Concomitant Medications: The dosage of LEVITRA may require adjustment in patients receiving certain CYP3A4 inhibitors (e.g., ketoconazole, itraconazole, ritonavir, indinavir, and erythromycin) (see WARNINGS, PRECAUTIONS, Drug Interactions). For ritonavir, a single dose of 2.5 mg LEVITRA should not be exceeded in a 72-hour period. For indinavir, ketoconazole 400 mg daily, and itraconazole 400 mg daily, a single dose of 2.5 mg LEVITRA should not be exceeded in a 24-hour period. For ketoconazole 200 mg daily, itraconazole 200 mg daily, and erythromycin, a single dose of 5 mg LEVITRA should not be exceeded in a 24-hour period. For alpha-blockers, caution is advised when PDE5 inhibitors, including LEVITRA, are used concomitantly with alpha-blockers because of the potential for an additive effect on blood pressure. In some patients, concomitant use of these two drug classes can lower blood pressure significantly (see PRECAUTIONS, Alpha-blockers and Drug Interactions) leading to symptomatic hypotension (e.g., fainting). Concomitant treatment should be initiated only if the patient is stable on his alpha blocker therapy. In those patients who are stable on alpha-blocker therapy, LEVITRA should be initiated at a dose of 5 mg (2.5 mg when used concomitantly with certain CYP3A4 inhibitors - see Drug Interactions).

HOW SUPPLIED

LEVITRA (vardenafil HCl) is formulated as orange, film-coated round tablets with debossed "BAYER" cross on one side and "2.5", "5", "10", and "20" on the other side equivalent to 2.5 mg, 5 mg, 10 mg, and 20 mg of vardenafil, respectively.
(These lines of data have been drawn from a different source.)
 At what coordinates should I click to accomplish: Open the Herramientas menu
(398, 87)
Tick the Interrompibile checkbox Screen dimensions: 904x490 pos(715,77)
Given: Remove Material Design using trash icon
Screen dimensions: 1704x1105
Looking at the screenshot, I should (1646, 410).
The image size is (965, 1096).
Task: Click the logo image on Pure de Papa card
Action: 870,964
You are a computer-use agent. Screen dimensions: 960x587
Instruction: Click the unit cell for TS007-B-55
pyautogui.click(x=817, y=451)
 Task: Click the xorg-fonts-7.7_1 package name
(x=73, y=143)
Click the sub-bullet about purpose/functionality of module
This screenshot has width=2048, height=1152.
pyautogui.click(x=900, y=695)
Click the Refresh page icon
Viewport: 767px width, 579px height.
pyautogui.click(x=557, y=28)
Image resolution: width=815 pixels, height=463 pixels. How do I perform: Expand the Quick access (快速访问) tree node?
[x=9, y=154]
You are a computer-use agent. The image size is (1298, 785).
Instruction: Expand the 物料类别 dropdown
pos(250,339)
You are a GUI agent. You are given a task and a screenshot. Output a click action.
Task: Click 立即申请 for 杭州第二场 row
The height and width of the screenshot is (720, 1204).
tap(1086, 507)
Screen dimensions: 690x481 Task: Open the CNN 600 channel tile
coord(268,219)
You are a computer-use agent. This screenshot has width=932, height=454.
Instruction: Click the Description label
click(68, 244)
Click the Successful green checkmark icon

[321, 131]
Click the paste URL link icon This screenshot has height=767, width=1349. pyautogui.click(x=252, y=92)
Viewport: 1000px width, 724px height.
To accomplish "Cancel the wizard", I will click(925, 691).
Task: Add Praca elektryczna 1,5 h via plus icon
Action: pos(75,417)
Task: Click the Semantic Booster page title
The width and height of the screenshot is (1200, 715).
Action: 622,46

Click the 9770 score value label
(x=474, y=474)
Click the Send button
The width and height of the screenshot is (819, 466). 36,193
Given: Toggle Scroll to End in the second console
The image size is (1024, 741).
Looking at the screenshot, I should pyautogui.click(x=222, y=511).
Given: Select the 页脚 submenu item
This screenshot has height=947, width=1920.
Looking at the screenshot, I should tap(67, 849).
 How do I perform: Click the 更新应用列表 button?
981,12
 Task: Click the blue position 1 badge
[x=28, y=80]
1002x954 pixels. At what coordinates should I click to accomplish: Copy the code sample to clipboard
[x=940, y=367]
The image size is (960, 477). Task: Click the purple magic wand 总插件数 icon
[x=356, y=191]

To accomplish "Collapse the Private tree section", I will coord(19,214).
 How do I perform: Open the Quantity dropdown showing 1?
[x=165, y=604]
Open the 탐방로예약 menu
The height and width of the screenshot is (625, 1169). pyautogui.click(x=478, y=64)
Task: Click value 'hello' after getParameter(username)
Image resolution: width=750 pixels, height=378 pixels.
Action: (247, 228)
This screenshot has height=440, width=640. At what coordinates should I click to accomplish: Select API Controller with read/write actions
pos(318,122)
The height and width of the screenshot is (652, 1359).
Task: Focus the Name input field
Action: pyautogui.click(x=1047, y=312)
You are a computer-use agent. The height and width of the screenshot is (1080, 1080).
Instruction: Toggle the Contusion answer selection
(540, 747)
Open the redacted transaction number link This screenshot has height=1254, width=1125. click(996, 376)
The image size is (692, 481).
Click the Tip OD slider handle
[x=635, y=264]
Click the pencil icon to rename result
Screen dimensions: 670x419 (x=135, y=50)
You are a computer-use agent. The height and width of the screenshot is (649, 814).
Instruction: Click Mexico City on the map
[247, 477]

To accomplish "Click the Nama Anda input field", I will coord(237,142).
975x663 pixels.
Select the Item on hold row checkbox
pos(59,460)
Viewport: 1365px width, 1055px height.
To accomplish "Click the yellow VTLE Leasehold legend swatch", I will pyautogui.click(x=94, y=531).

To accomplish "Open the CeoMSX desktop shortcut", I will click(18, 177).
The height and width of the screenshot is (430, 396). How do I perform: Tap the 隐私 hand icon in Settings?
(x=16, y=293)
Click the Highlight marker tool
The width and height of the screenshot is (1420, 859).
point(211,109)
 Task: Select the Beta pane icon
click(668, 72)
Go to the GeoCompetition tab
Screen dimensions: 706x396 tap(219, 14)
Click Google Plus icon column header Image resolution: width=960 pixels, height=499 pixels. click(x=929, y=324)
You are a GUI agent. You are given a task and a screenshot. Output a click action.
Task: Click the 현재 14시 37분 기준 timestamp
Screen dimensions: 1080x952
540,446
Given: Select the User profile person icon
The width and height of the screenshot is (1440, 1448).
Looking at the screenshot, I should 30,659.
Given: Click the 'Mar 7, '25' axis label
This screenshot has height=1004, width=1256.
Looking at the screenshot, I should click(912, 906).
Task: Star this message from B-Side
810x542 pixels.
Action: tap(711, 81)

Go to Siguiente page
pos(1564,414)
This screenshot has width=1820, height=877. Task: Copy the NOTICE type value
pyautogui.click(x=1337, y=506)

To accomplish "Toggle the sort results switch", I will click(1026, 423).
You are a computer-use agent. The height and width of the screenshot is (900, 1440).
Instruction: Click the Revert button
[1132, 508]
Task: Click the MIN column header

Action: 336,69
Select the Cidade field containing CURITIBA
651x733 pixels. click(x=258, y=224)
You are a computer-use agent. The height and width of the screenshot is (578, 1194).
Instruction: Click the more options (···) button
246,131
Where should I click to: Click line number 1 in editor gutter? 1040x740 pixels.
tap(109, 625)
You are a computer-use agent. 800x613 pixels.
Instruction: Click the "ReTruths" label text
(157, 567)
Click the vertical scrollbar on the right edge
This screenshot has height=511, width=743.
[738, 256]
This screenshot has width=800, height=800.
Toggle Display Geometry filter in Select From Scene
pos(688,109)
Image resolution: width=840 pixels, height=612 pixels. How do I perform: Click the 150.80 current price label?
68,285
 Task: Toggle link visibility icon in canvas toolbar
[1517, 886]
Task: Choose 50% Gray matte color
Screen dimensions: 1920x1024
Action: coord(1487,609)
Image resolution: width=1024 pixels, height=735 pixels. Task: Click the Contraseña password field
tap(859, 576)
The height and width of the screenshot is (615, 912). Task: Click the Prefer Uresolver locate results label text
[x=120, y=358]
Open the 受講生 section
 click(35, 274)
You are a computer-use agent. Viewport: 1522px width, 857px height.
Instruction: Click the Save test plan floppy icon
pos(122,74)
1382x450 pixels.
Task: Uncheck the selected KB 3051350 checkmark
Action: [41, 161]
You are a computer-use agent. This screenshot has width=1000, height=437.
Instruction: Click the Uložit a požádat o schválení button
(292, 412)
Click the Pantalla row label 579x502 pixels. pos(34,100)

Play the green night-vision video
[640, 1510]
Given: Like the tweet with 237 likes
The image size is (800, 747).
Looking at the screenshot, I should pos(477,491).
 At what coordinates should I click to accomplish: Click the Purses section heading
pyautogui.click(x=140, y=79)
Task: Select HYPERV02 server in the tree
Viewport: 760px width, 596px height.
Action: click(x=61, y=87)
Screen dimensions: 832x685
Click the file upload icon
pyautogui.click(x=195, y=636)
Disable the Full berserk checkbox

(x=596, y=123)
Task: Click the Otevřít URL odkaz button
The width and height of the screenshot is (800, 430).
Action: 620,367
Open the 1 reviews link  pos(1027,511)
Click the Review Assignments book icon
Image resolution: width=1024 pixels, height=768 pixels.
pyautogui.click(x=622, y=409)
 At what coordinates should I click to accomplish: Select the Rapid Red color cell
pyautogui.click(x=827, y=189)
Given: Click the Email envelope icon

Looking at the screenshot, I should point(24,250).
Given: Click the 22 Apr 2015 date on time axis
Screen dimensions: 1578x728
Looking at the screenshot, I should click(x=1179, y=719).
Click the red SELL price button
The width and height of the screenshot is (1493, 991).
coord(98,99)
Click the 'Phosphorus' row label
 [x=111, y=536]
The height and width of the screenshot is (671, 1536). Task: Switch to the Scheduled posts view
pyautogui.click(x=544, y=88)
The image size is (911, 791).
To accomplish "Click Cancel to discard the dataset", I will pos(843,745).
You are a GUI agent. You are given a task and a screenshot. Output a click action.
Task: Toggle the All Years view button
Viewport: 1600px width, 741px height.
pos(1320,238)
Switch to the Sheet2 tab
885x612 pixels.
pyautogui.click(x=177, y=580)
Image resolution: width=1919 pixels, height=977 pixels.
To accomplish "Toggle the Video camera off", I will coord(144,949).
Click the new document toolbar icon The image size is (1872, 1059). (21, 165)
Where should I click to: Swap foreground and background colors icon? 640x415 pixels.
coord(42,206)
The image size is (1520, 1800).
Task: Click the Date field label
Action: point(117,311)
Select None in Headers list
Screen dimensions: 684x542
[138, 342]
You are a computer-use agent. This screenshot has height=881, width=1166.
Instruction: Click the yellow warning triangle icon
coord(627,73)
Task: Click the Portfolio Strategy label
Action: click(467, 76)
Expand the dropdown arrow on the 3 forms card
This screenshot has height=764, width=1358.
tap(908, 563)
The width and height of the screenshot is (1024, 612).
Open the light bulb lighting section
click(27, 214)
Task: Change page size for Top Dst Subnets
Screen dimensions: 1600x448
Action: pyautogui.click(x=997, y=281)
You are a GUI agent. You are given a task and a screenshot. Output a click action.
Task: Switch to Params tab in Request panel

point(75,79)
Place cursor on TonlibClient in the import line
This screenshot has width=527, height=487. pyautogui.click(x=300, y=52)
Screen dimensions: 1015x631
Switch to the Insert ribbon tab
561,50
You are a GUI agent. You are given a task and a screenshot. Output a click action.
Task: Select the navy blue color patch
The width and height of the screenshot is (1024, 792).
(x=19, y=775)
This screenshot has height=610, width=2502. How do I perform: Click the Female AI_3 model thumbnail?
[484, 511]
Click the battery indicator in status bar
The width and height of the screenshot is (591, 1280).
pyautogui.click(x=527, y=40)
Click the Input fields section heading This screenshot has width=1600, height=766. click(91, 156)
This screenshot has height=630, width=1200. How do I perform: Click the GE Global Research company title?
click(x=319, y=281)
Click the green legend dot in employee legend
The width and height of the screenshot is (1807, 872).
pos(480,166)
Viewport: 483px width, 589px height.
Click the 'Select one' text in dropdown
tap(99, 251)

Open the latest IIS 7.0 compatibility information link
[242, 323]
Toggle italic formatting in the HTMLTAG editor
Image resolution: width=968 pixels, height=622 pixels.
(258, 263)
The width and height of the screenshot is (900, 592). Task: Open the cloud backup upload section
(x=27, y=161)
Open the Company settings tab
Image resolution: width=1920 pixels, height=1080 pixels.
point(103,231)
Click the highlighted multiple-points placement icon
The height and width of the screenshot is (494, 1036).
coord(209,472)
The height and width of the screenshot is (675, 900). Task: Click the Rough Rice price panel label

Package                 Strength                     NDC Code

Bottles of 30           2.5 mg                       0085-1923-01
                                   5 mg                         0085-1945-01
                                   10 mg                       0085-1901-01
                                   20 mg                       0085-1934-01

Recommended Storage: Store at 25°C (77°F); excursions permitted to 15-30°C (59-86°F) [see USP Controlled Room Temperature].